▶ **Actions to take**:
1: In the career leveraging article, what is the most desirable attribute that every employer looks for?
2: Write the next part of the career leveraging article, picking up after its final sentence.
++++ Text segment ++++
Career leveraging for the Future of Work

Jennifer Oyelade is an International Recruitment Business Leader, EMEA Talent Acquisition Director, Employability Specialist and author. She is a member of the Institute of Recruitment Professionals (MIRP – UK) and an Organisational Change Advocate with an extensive career spanning across Europe, Middle East, North America and sub-Saharan Africa. To contact her, please visit www.jenniferoyelade.com or email: hello@jenniferoyelade.com
August 31, 2021763 views0 comments
The aftermath of the pandemic taught the world to restructure, adapt and realign. This has not only resulted in new ways of working, but organisations developed a more aggressive approach to consumer behaviour and analysis. In fact, it has been more strategic than ever before with a focus on data-driven results than experimental trends.
In terms of talent acquisition and professional development; the standardised career route has lost its value in the process and welcomed a new approach to surviving in an unstable economy which has outlived just academic excellence. Acquiring a 1st class and a Masters’ degree is not a guaranteed ticket to employment. Your competency and survival in the market is judged on your adaptation to technology, the entrepreneurial mindset and diverse skill acquisition which are the most sought-after additions to professional development after technical competency.
The workforce is a marketplace that operates purely on supply and demand; to build a recession-proof profile, you need to determine your value by understanding how to capitalise on the skills that you have, incorporate those that are sought-after, and leverage on your ability to integrate them into your core expertise. This formula will always show an employer why they need you as a valuable and profitable asset to their team.
As a professional, the ultimate goal is to find an organisation that supplies career growth opportunities, promotes collaborative and innovative work culture, whilst offering a healthy compensation and benefits package. On the flipside, an organisation wants to remain an employer brand of choice and dominate their market share, so they are in need of professionals with the expertise to drive their business forward. This is the corporate synergy; you have skills they can leverage on to achieve their objective and they provide the environment where you can thrive for career growth.
With unconventional work practices being welcomed as the new norm, the most desirable attribute that every employer looks for is a candidate/employee’s ability to adapt to change. They want employees who are multi-faceted, but most importantly can multi-function because there is a definitive difference between the two. You may be skilled in multiple areas of competence but lack the ability to use those skillsets concurrently. So being multi-functional is key; should an organisation decide to take a new direction, they are confident that you have the diverse skill set to withstand any change management initiatives under a lean management structure.
To strategically plan and leverage on your career progression, you need to map out where you are now, where you’re going and what you need to do in order to achieve your objective.
++++ Study material ++++
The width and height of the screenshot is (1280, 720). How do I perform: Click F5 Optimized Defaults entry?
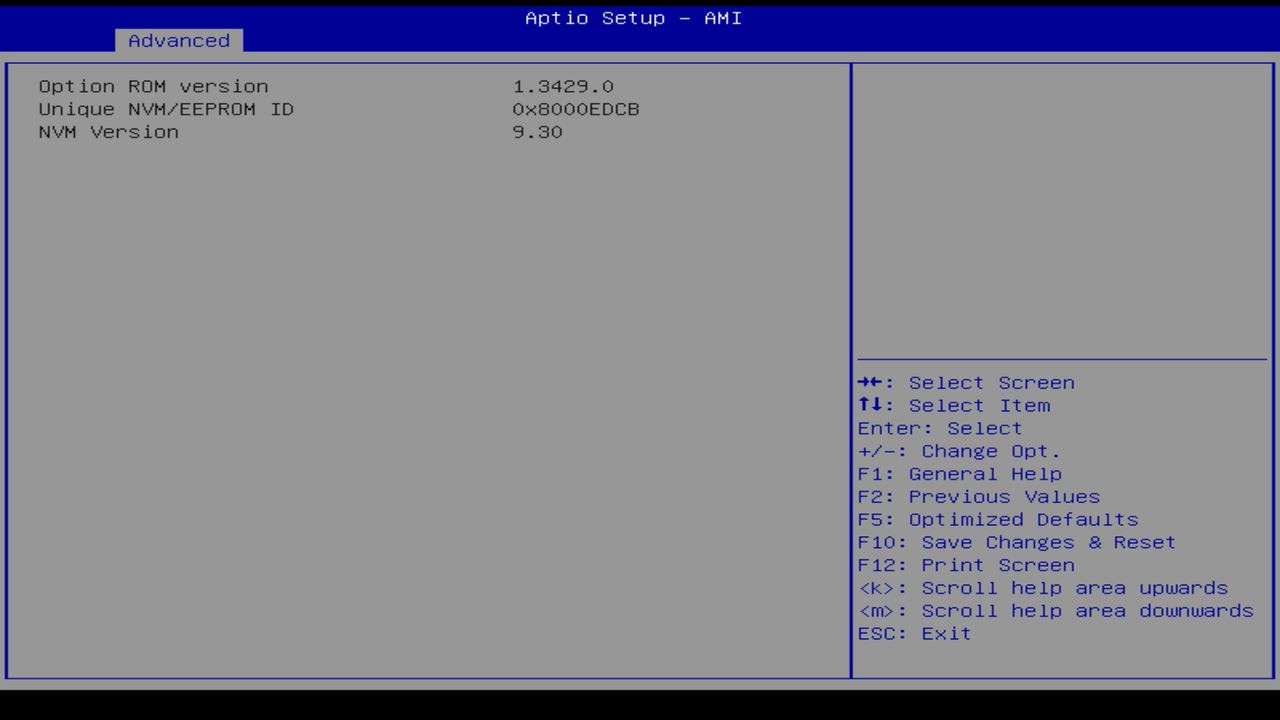point(997,519)
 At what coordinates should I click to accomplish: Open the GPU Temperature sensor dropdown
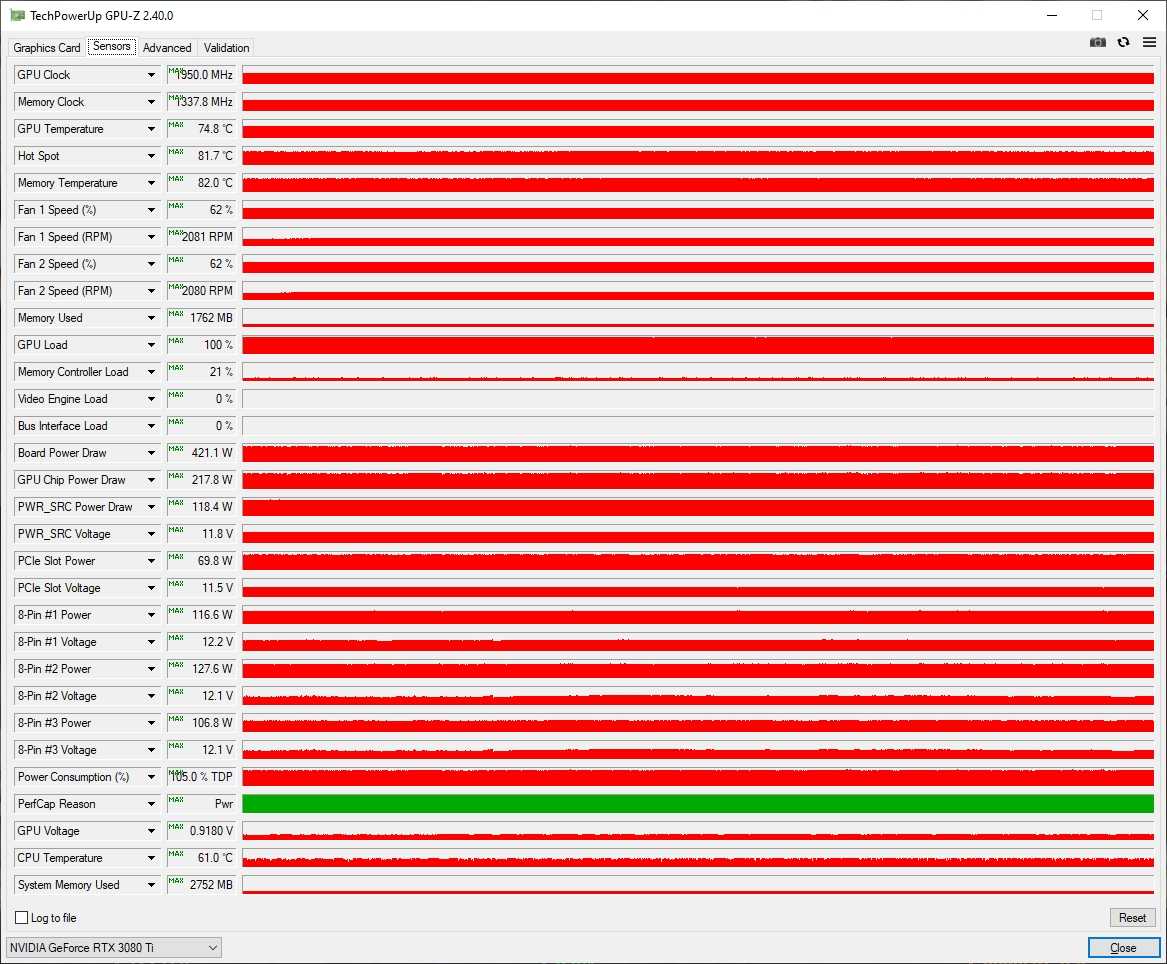tap(152, 129)
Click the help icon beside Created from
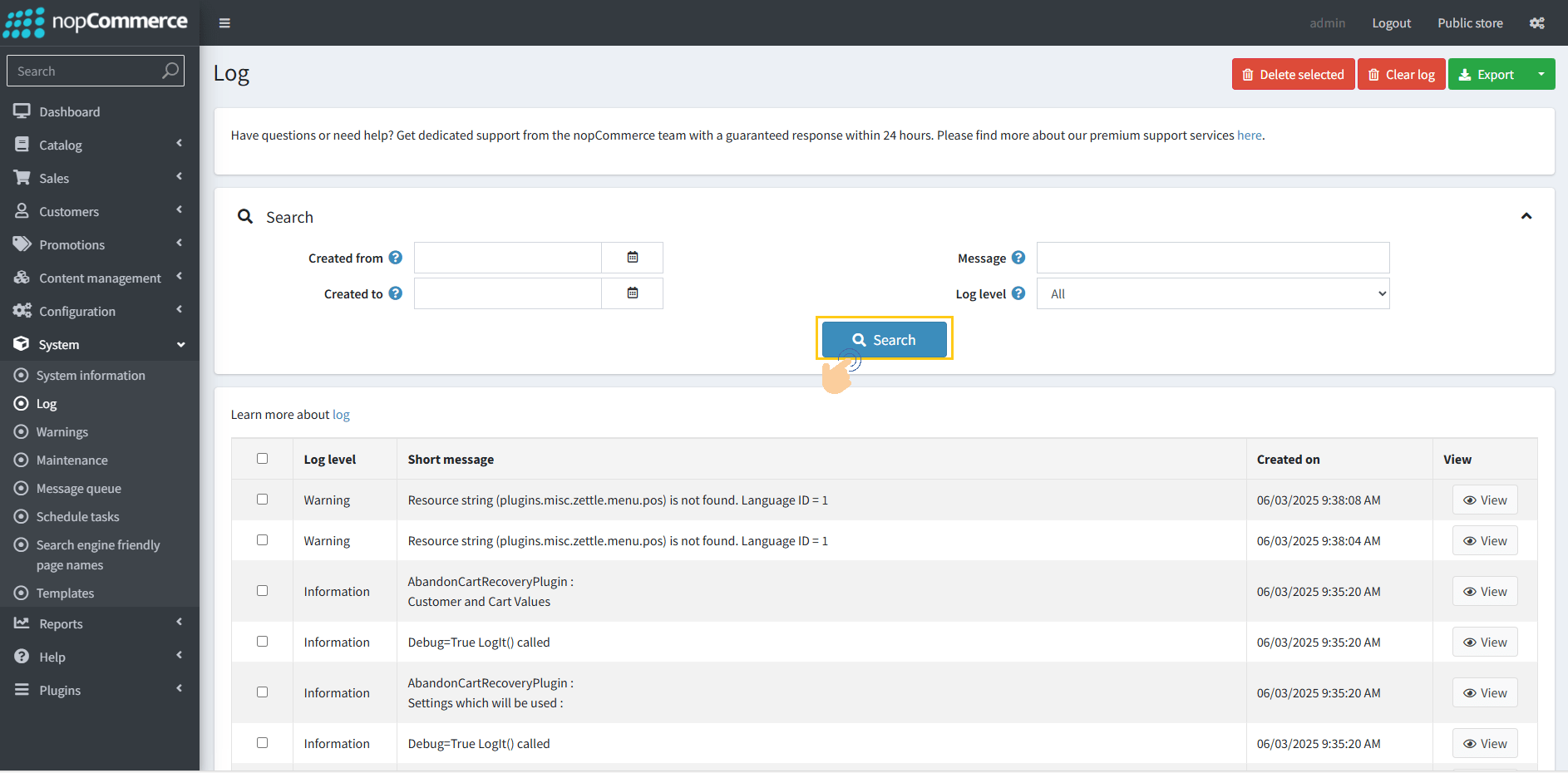The image size is (1568, 773). 396,258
++++
▶ **Answers by item number**:
1: A candidate/employee's ability to adapt to change.

2:
Your key objective as a professional is to remain relevant in a market where talented professionals are many and opportunities are few. Now more than ever, is a time to design and implement a career strategy map to guide your career decisions. Even though we are trying to get back to business-as-usual under the uncertainty, organisations are being more stringent and strategic than ever, which means they are not running large recruitment drives and hiring six people at once.
If there is a way to merge roles, responsibilities with a sprinkle of automation, they will do so. For business continuity and sustainability, it makes more sense to cut back on unnecessary spending without compromising the quality of the organisation’s output.
So, what is their strategy? Their strategy is to attract and retain professionals who they can pay slightly above the market rate to work in a multidisciplinary role that allows room to adapt to anything the economy throws at them.
Career Leveraging is a strategic process! In fact, it is an actual skill that constantly needs fine-tuning. It’s difficult to differentiate yourself in a market where talented professionals are many and opportunities are few, and it’s even harder to carve a distinctive niche within a specialised skill set; but it is not impossible. So, the question is, what strategy can I implement to leverage on my expertise and remain relevant?
Diversifying your skill set by Hoisting
“Hoisting is the present tense of the word hoist which means to lift something heavy or to elevate.”
In career development terms, for you to elevate your career and remain relevant in a disruptive yet evolving environment you have to acquire a H.O.I.S.T skill to compliment your core expertise. H.O.I.S.T. stands for Human Resources, Operations, Information (Data or Management Information Systems), Sales Strategy & Marketing, and Technology (Development and Support). All of these are cross-functional skill sets that are found in every organisation regardless of the sector. Aside from Finance/Accounting, H.O.I.S.T’s are the only cross-functional sectors that are applicable regardless of the sector or industry; be it FMCG, Healthcare, Agriculture, or Manufacturing. As long as there is an economy, there will always be People to drive an organisation’s productivity (Human Resources), Operational structure for its’ management and accountability (Operations), Data to make informed decisions (Information – Data), Consumers who buy into your brand i.e., generate revenue (Sales, Strategy/Marketing), Technology to advance and transform businesses and People and Systems to manage your Finance and Accounting principles.